◆ Task to carry out
Exactly as written, output each of the lines below, with no images.

◆ Raw data
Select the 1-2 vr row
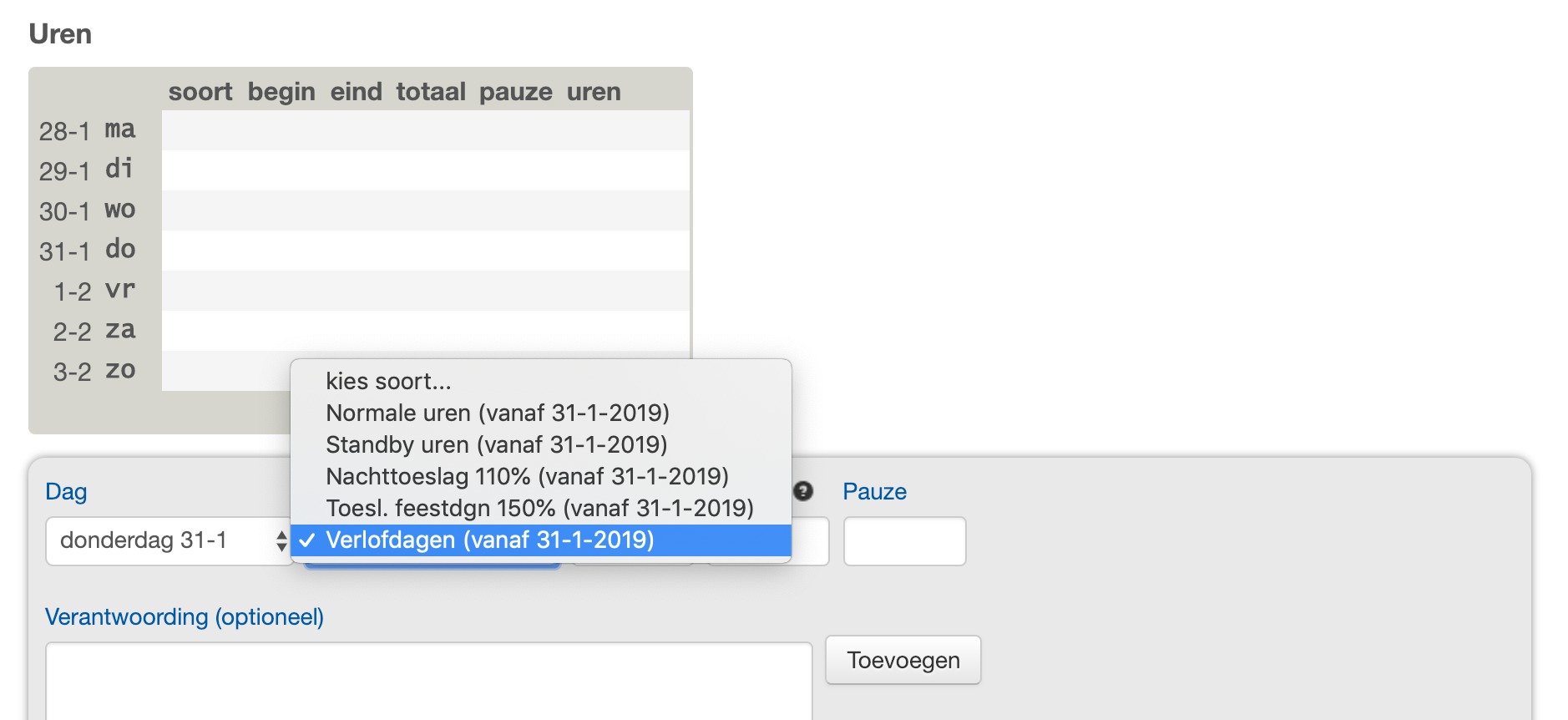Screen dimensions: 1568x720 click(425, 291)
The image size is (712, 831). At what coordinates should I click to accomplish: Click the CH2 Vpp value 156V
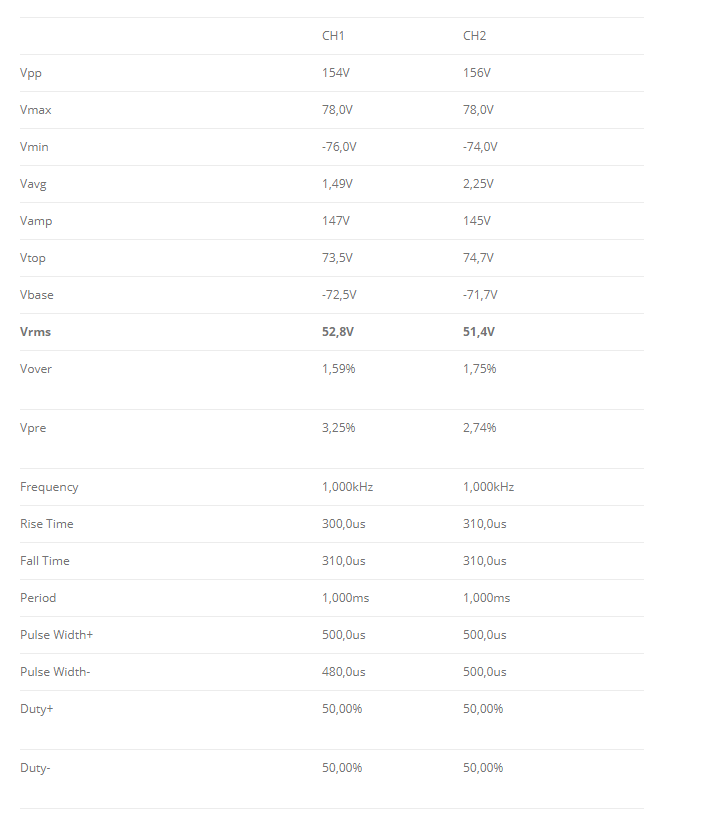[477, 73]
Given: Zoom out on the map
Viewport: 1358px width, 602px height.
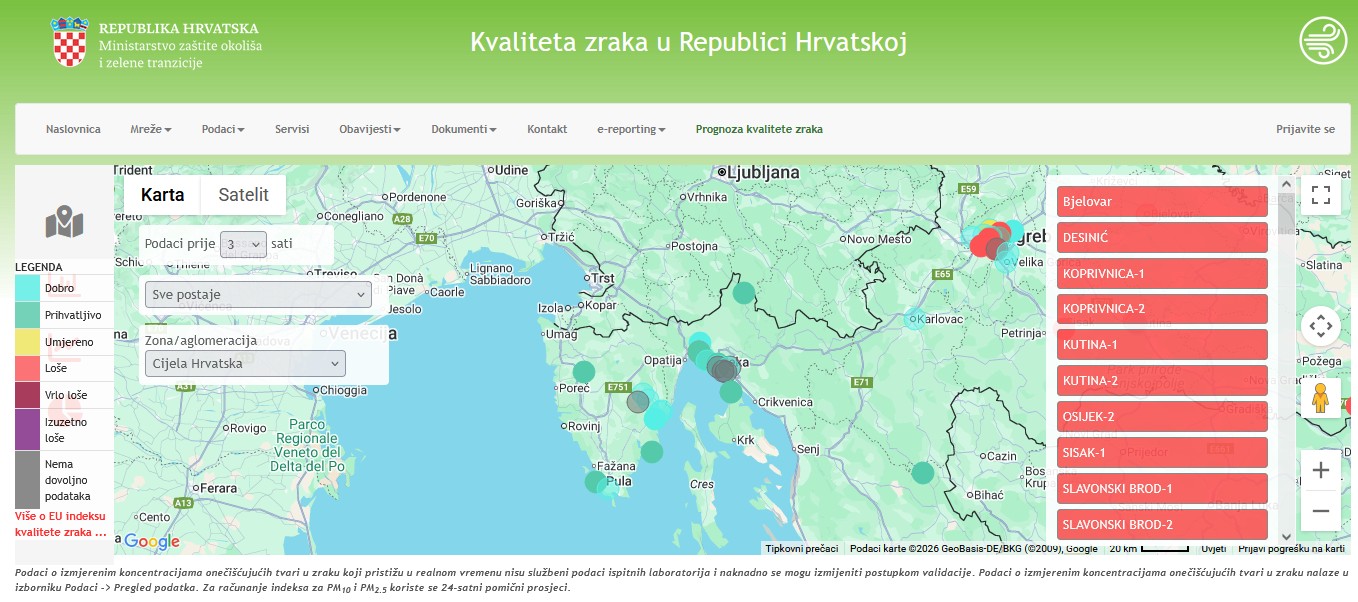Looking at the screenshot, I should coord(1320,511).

◆ Written answer
Select the 1-2 vr row
Screen dimensions: 1568x720 click(425, 291)
The image size is (712, 831). At what coordinates should I click to accomplish: Click the CH2 Vpp value 156V
[477, 73]
Given: Zoom out on the map
Viewport: 1358px width, 602px height.
Looking at the screenshot, I should coord(1320,511).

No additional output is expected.